== CHALLENGE ==
Arrange every line of the entries below as a Markdown table with the columns "Line No." and "Entry Line". Skip blank lines and leave the pictures out.

(Records from a pointing dataset)

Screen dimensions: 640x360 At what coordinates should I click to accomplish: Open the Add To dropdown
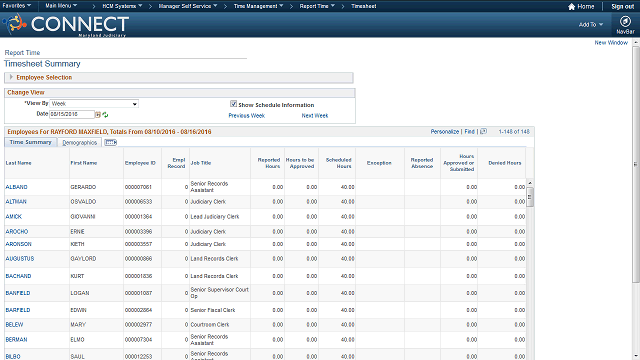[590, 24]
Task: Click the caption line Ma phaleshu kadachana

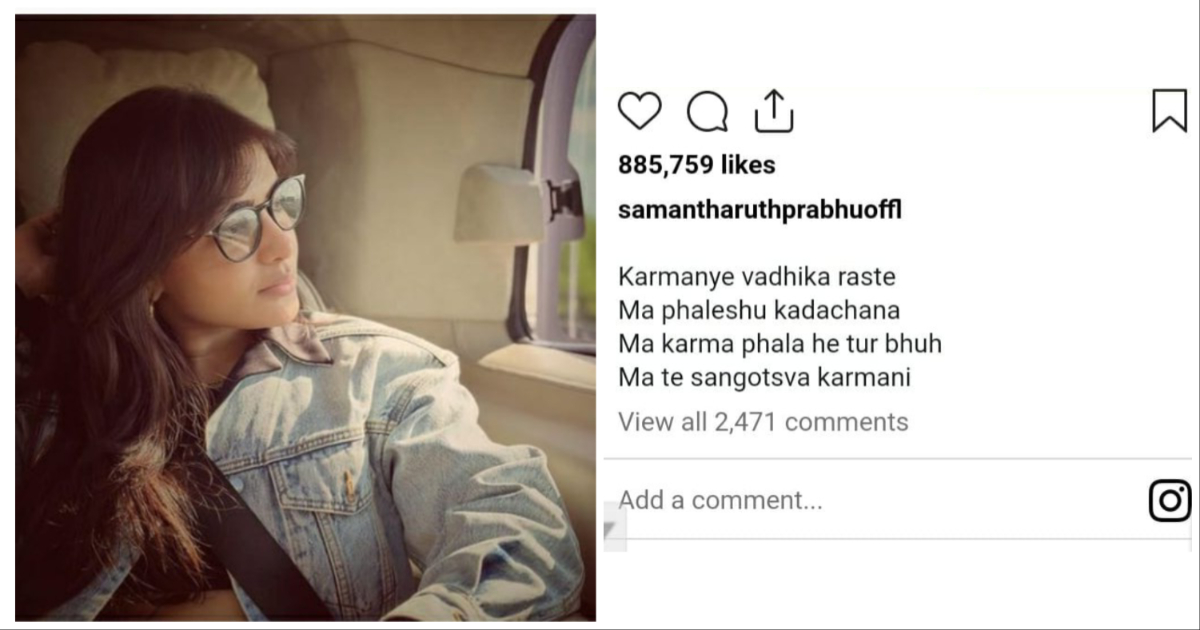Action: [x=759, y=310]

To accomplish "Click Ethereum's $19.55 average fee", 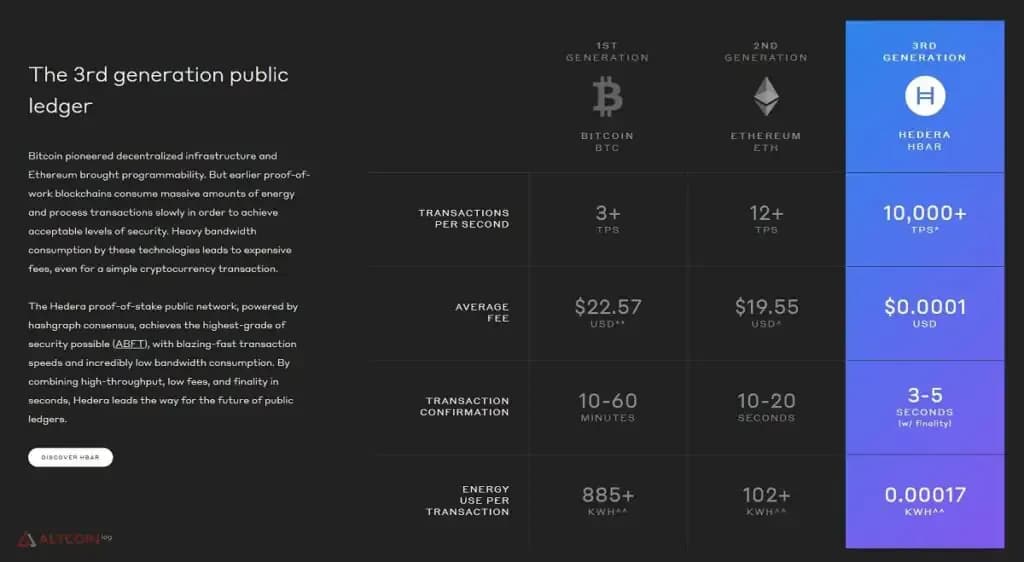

== RESULT OF THE TASK ==
| Line No. | Entry Line |
|---|---|
| 1 | Screen dimensions: 640x360 At what coordinates should I click to accomplish: Open the Add To dropdown |
| 2 | [590, 24] |
| 3 | Task: Click the caption line Ma phaleshu kadachana |
| 4 | Action: [x=759, y=310] |
| 5 | To accomplish "Click Ethereum's $19.55 average fee",  |